Margaret Ruby Hughes

Tapestry series no. 18

Contributed by Eleanor Hughes

Ruby Hughes is the great grandmother of our children Kerrin, Nicola and Kimberley Hughes. I write this short tapestry of her life so that my children my one day recognise some significant threads in their own lives. Ruby was born at Freshwater Point on the west Tamar in Tasmania. Ruby was the eldest daughter of a second marriage. Her mother was Hannah Davis and her father William Jones.

In her diary which she wrote later in her life, Ruby remembers her first impressions of Freshwater point, the sheep property owned by her father. The property supported the family – a manager and his wife who helped in the house, a groom, two maids and a governess. Ruby would visit the manager’s wife in their cottage and ‘remembers their old Welsh dresser with its gay China of brightly coloured fruit on each cup and plate.’

Ruby longed to learn and even at the age of three would write letters to her favourite Aunt Rosetta in Launceston. When Ruby was seven her father became seriously ill and later the family had to leave Freshwater Point and move to Launceston. Ruby loved the homestead and on the day they were leaving she hid in a haystack and could not be found for two hours.

Ruby attended school and passed her Junior Public Exams with 5 credits and 4 passes. Ruby wrote ‘I wanted very much to train as a teacher but my father, now an invalid, had different ideas, the old fashioned idea was that girls should stay home until they were married and help their mother. I had different ideas, I took a position as a governess.’ …at the age of only 14 Ruby was governess to four children for two years. At 16 Ruby returned to her old school as monitor but still her father did not want her to go on with her education. At that time the headmistress of the school became engaged and asked Ruby to continue with the school. Ruby ran the private school for the next ten years and so ‘with my limited knowledge, I was able to gather together an average attendance of 30 scholars and teach them up to what at that time was termed the 7th Royal reader. This proved very profitable and was a very happy 10 years for me.’

Ruby was very involved in her local church and described the unusual way in which she met her future husband. It happened like this… during the service the minister read a letter from Francis Hughes of Maldon in Victoria who was asking for accommodation in a Baptist home for his sister and himself for three weeks. Ruby carried the news home to her mother thinking it would be nice to have some young friends to stay for Christmas holidays. Ruby’s home was chosen and on Christmas Day the party arrived. Ruby developed a special friendship with Francis and the following year was invited to visit his family in Maldon. She returned home engaged and for the next three years carried on with the school until she was married in November 1909 and moved with Frank to Maldon.

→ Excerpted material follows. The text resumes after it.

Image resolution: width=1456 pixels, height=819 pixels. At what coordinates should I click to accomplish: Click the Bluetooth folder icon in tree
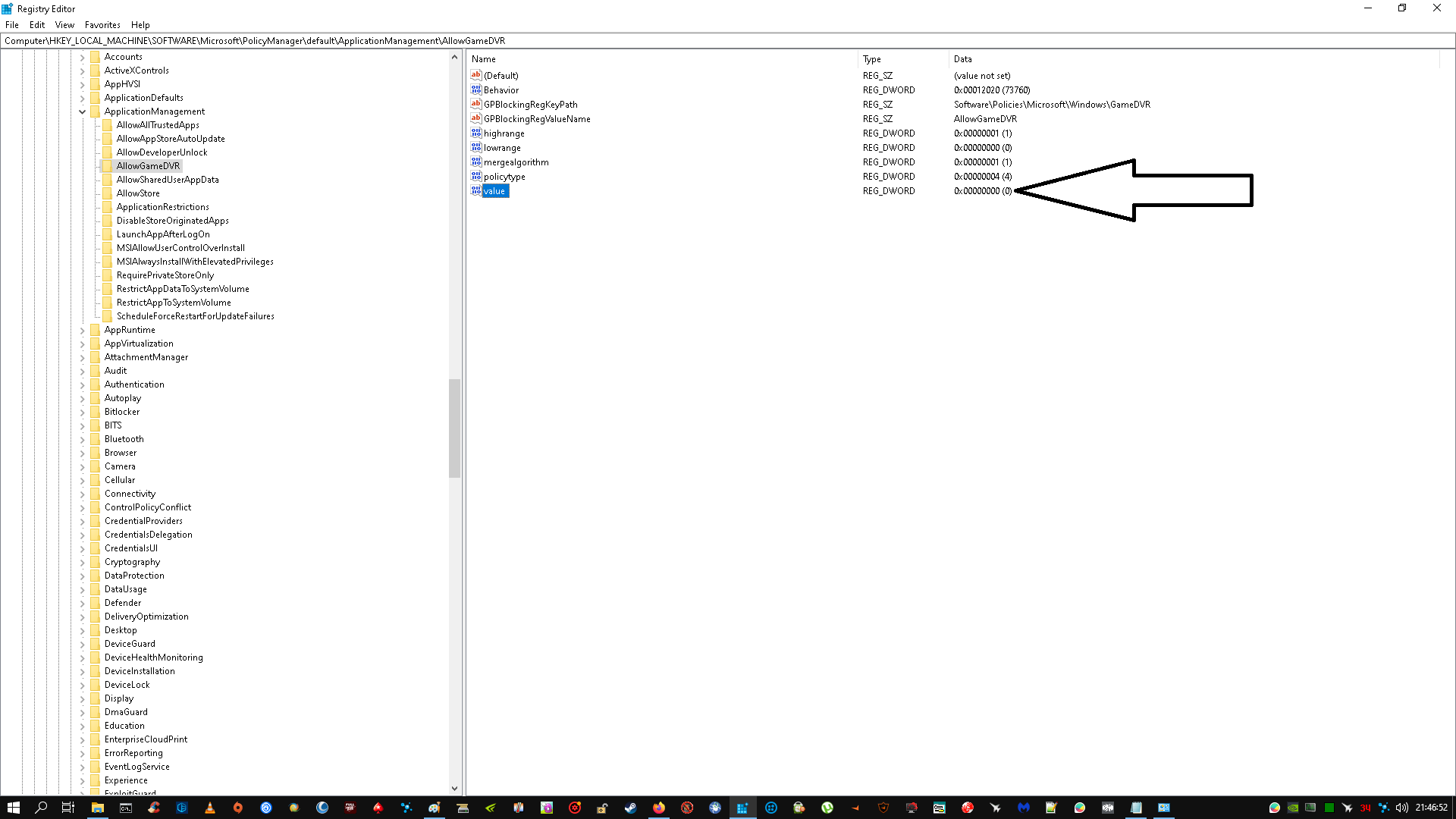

On the first anniversary of their marriage their first son Davis was born. Frank completed his certificate as Battery Manager. However, the South German Mining Company where he worked was closing down. It was Ruby who did the asking for jobs and letter writing for Frank and she was able to secure him a job at a Timber Mill of Forrester, near Scottsdale, in Tasmania. They built a small house there in the middle of the bush with the timber mill in the foreground. Davis was just on three and now Jim was a baby. At first Ruby thought the place ‘impossible’ but they soon had five rooms and a veranda 12 feet wide with a swing for baby Jim. There was matting on the floor and sweet peas growing to the top of the veranda railing. It was at this home a young girl Enid would come to visit Ruby as her father was the mill manager at the camp. Enid became wife of Joseph Lyons, Prime minister of Australia and later she became the first female member of an Australian parliament.

The Hughes eventually moved to Devonport where the family now included Davis, Jim, Tom, Leah Ann, Gwen and Philip. Ruby’s strong Christian faith and character, her keen thirst for learning, and her love of plants and gardens are just some of the qualities she bequeathed to her family.